While greyhound racing has its issues, thoroughbred and harness racing are hoping the boost in their funding will help them lift stakes and invest in infrastructure, human and horse welfare, and education and pathways into the industries.
New Zealand Thoroughbred Racing will announce at Karaka on June 15, the day before the weanling and broodmare sale, how they will prioritise what could be as much as an extra $20m for the next five years.
Chief executive Bruce Sharrock says while there will be stake increases, it can’t be a financial sugar rush followed by a crash five years later.
“We know we are getting more money for the next five years and, yes, some will go into stakes,” says Sharrock. “But we also have to look at infrastructure like our tracks, we have a responsibility to improve both human and horse welfare and we want to have pathways to make it easier for people to become part of our industry, whether as a career or an owner or breeder.
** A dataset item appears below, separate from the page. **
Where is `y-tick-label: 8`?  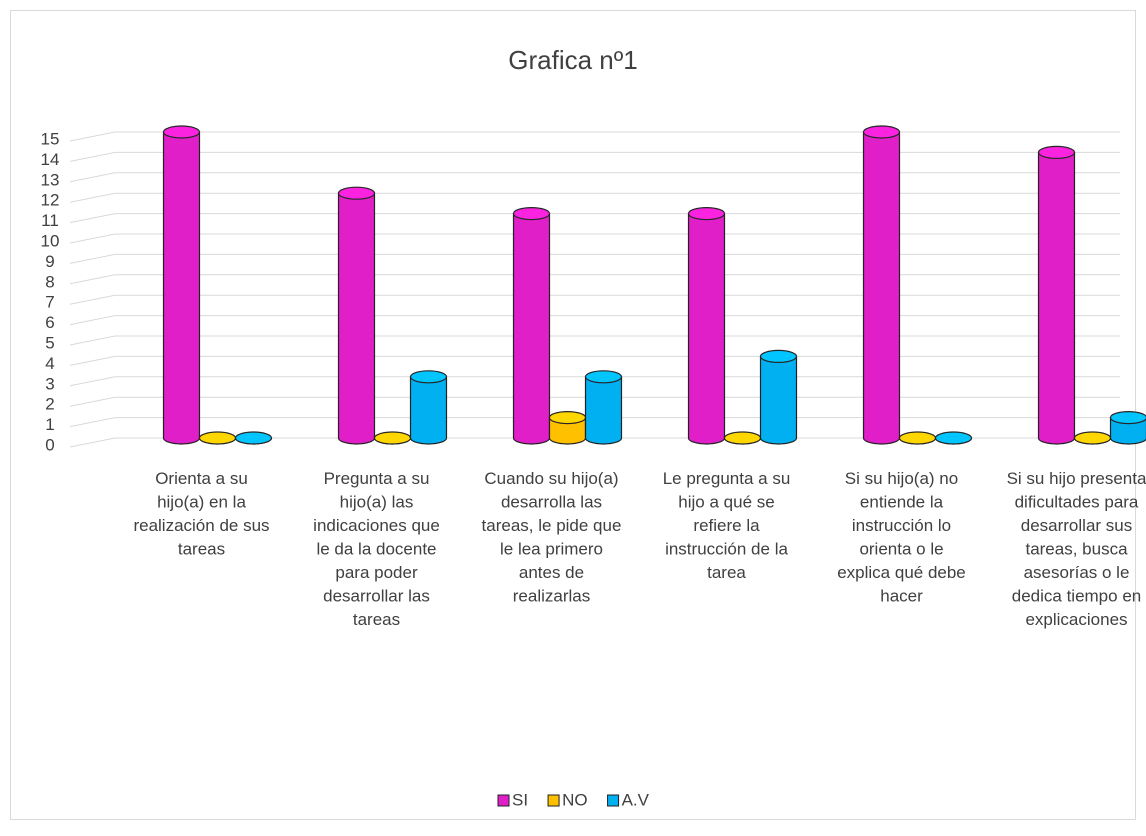
y-tick-label: 8 is located at coordinates (50, 282).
“So we have an obligation to dedicate some of this money to working on those areas because if we throw it all at stakes and we haven’t built a better industry, then those stakes may not prove sustainable.
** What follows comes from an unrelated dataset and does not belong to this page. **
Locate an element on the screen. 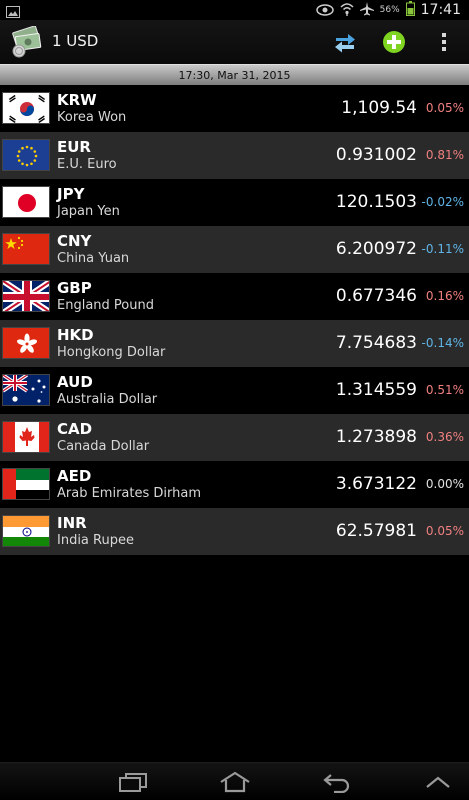 This screenshot has width=469, height=800. wifi-icon is located at coordinates (347, 10).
“We think under the new arrangement turnover will go up so we should continue to get higher distributions but we are also aware that our share of the upfront money only lasts five years.”
The stakes balance is hard to find as some owners and trainers will want minimum stakes increased, but does a maiden going from $14,000 to $16,000 help anybody that much?
Or it is better to boost Saturday stakes and make the biggest day of the racing week something aspirational?
Harness Racing New Zealand could get between $4m-$5m more than this season each year for the next five years and their racing general manager Catherine McDonald says the HRNZ board will await their exact allocation before deciding how to invest it.
“We would hope stakes will return to what they were before the TAB distribution cuts last year but we can’t only use this money for stakes.
“We run 2700 races a year and if we increase every race by $1000 for example, that is over half that money gone,” says McDonald.
“The board will assess what other areas need attention to help keep growing harness racing and they will be sensible in our approach to how we allocate these funds.”